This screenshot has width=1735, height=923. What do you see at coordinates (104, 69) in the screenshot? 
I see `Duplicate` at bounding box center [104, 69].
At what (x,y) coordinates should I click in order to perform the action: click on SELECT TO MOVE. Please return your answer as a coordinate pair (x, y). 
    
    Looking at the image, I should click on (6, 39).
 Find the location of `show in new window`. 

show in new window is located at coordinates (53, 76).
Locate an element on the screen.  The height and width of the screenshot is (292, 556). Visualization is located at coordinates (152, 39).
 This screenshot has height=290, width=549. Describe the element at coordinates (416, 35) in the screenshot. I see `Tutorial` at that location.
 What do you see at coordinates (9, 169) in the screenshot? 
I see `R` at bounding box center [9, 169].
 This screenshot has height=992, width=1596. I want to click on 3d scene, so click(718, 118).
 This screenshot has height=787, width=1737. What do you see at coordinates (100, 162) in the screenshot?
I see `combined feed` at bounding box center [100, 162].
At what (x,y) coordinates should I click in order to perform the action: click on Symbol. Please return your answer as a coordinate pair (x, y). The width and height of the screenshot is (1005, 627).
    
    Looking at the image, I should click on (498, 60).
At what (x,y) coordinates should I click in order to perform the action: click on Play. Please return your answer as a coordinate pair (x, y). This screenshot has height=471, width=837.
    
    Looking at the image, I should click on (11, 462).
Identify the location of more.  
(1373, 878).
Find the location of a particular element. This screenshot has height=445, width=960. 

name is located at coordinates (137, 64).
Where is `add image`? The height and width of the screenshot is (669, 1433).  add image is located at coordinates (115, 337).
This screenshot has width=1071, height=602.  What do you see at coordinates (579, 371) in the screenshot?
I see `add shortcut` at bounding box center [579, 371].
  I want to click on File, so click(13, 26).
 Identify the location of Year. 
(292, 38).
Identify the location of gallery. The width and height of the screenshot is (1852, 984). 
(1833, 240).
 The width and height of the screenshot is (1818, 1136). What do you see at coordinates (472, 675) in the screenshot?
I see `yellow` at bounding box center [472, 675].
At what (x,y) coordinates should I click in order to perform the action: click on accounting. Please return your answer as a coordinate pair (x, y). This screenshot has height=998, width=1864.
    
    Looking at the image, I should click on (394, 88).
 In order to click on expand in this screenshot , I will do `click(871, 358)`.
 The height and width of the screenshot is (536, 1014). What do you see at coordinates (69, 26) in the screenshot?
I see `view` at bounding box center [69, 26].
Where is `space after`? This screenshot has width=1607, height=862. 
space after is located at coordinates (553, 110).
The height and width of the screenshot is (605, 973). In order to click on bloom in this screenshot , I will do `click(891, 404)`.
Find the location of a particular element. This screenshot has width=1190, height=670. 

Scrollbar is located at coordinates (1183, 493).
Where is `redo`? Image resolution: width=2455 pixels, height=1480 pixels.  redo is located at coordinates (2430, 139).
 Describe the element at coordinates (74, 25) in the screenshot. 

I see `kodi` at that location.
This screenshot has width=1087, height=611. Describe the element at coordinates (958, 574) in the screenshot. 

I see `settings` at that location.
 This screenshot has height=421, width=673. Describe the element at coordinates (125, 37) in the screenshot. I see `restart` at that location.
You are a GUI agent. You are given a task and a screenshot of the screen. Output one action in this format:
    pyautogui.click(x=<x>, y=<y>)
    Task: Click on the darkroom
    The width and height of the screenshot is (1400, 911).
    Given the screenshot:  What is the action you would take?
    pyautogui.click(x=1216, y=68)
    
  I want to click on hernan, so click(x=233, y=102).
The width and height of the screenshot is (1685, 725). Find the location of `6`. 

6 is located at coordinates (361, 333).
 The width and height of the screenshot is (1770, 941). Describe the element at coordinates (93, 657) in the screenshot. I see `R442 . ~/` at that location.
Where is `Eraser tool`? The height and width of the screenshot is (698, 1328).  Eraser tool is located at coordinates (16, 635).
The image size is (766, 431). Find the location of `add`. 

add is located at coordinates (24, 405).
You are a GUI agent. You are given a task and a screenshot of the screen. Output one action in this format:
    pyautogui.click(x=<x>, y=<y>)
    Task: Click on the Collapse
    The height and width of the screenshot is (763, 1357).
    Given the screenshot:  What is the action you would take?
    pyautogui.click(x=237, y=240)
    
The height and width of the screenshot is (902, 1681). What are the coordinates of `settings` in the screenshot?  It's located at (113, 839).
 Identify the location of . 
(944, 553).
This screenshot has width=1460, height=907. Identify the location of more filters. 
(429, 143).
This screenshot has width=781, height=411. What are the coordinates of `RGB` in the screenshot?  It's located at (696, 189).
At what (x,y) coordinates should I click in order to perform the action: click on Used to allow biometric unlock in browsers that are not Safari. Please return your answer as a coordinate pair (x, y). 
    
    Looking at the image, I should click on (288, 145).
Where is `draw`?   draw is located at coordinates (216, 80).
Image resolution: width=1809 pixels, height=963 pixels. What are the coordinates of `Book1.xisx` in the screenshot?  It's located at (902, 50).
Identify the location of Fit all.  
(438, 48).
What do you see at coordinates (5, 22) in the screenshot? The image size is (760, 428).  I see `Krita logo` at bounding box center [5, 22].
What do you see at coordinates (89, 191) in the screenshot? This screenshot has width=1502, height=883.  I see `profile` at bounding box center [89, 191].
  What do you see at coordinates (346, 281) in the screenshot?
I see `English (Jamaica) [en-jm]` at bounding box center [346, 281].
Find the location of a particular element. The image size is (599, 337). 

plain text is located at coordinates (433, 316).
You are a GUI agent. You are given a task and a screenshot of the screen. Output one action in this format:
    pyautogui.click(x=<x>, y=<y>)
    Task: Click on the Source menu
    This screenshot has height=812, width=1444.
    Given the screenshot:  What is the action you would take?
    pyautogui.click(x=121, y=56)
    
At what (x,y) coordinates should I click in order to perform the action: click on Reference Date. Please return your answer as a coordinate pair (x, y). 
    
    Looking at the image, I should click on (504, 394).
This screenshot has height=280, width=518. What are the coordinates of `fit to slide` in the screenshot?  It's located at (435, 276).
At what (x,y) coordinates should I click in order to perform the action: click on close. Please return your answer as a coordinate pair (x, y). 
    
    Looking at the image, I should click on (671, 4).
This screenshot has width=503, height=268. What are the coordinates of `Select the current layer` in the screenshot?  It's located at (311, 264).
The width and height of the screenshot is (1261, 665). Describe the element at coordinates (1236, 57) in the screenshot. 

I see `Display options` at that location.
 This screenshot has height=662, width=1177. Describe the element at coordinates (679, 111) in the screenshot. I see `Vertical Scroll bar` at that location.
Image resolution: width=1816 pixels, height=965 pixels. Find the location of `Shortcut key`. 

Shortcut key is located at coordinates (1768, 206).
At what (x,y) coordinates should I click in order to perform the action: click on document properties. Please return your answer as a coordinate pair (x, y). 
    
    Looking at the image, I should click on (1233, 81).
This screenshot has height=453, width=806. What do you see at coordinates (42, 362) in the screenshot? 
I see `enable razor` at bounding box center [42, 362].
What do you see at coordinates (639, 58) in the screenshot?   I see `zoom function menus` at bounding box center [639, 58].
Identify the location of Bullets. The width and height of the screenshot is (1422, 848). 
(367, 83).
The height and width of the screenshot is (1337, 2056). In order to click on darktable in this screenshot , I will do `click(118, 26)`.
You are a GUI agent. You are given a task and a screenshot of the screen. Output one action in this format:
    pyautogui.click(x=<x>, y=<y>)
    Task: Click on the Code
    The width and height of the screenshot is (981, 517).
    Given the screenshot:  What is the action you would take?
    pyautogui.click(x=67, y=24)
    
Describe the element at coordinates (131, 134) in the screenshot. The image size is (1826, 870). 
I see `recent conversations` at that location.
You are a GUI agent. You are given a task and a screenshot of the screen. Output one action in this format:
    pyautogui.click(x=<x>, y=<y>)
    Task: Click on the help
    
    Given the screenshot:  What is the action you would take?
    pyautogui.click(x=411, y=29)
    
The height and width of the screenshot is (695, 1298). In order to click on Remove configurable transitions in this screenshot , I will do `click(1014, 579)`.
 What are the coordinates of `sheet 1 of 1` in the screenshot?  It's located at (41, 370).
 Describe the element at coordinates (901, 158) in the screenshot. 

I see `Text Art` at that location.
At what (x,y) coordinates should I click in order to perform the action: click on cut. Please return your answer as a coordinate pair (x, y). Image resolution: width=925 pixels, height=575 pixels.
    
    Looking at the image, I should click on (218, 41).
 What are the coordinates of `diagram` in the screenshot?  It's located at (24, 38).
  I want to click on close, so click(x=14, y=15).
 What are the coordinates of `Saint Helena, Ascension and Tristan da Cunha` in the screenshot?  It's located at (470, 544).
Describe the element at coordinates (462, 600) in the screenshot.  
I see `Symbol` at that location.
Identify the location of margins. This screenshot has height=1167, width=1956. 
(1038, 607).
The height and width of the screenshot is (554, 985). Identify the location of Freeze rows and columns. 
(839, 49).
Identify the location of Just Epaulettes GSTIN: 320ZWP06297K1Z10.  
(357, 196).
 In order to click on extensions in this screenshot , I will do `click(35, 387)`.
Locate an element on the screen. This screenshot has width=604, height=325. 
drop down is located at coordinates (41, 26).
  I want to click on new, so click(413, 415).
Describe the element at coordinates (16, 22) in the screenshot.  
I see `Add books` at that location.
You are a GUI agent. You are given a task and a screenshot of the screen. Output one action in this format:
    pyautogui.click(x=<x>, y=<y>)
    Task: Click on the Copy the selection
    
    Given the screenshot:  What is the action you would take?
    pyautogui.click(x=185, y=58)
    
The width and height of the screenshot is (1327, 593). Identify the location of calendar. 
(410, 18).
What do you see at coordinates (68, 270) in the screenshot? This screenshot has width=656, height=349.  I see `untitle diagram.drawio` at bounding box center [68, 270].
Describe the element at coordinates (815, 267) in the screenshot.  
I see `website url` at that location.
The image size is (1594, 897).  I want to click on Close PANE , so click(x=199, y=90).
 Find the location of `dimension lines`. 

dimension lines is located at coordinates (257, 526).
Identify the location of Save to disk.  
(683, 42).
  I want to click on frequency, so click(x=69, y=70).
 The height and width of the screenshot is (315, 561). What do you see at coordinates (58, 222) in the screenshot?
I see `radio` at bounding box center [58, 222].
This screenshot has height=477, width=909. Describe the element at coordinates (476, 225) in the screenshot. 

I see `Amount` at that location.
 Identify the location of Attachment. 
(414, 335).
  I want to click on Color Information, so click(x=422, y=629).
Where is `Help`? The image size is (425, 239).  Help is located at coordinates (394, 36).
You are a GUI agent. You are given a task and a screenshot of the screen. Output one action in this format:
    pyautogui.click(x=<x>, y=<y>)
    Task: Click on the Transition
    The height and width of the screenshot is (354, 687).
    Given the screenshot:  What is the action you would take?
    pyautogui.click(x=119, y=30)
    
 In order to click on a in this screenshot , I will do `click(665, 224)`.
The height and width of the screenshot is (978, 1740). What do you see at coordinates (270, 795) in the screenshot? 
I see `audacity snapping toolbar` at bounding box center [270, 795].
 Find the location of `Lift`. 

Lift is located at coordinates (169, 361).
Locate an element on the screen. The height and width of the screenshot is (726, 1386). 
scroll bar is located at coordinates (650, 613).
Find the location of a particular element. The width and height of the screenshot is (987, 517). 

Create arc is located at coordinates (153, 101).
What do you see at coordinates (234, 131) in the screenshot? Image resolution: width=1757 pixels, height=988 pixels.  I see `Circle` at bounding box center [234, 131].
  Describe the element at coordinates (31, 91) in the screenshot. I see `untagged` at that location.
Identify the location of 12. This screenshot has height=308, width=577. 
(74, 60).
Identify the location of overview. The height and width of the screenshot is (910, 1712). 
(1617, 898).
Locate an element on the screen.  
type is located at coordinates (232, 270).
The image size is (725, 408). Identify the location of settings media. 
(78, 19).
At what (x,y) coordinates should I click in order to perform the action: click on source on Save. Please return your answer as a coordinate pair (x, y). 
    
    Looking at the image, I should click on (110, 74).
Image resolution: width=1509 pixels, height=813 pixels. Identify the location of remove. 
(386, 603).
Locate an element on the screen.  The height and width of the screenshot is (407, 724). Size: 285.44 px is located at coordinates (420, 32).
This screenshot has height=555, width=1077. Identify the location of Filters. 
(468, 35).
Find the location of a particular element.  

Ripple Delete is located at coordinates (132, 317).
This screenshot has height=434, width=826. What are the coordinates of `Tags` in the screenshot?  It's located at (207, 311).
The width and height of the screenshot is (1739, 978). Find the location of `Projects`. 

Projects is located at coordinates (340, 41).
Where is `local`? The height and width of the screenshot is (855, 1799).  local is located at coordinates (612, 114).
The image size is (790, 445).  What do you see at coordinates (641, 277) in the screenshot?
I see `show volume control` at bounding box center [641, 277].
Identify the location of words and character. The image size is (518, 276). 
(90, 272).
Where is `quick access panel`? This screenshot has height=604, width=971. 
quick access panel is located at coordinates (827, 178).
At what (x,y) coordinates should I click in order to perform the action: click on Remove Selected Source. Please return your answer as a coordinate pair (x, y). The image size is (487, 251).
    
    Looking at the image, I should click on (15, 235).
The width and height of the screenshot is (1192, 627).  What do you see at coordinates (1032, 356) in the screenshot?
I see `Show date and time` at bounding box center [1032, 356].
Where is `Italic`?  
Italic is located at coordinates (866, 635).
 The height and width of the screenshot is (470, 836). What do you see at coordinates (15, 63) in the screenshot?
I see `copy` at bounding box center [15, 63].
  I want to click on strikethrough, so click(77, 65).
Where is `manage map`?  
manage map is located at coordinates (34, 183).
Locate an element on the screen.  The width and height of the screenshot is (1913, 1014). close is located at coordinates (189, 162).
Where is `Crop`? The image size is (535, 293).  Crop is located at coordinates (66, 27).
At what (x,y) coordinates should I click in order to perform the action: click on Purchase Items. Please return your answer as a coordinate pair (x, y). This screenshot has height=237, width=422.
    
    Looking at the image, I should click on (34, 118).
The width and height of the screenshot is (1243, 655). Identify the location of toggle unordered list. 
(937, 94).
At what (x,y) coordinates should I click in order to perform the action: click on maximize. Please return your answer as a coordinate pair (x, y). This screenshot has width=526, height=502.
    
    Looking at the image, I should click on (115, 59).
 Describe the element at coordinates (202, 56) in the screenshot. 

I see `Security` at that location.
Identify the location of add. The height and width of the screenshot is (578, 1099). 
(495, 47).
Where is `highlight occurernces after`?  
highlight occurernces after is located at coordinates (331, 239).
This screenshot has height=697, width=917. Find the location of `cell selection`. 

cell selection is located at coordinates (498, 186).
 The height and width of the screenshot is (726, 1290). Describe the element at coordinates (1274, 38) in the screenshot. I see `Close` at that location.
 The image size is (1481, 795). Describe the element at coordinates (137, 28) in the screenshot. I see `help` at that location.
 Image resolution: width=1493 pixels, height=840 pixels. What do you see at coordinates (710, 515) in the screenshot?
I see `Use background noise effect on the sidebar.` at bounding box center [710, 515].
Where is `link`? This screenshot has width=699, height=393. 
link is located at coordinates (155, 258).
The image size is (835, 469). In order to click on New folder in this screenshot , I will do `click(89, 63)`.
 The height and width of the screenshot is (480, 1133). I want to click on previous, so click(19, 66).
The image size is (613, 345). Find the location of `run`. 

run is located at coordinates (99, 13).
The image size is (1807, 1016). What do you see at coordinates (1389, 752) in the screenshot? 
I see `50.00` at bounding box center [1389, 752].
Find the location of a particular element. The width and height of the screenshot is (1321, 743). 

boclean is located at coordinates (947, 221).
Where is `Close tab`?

****************

设定任务 => 原样返回自含有“has width=699, height=393.”的那一行起，至含有“The height and width of the screenshot is (480, 1133).”的那一行止的各行，首尾两行均包括在内。

练习作答 =>
Where is `link`? This screenshot has width=699, height=393. 
link is located at coordinates (155, 258).
The image size is (835, 469). In order to click on New folder in this screenshot , I will do `click(89, 63)`.
 The height and width of the screenshot is (480, 1133). I want to click on previous, so click(19, 66).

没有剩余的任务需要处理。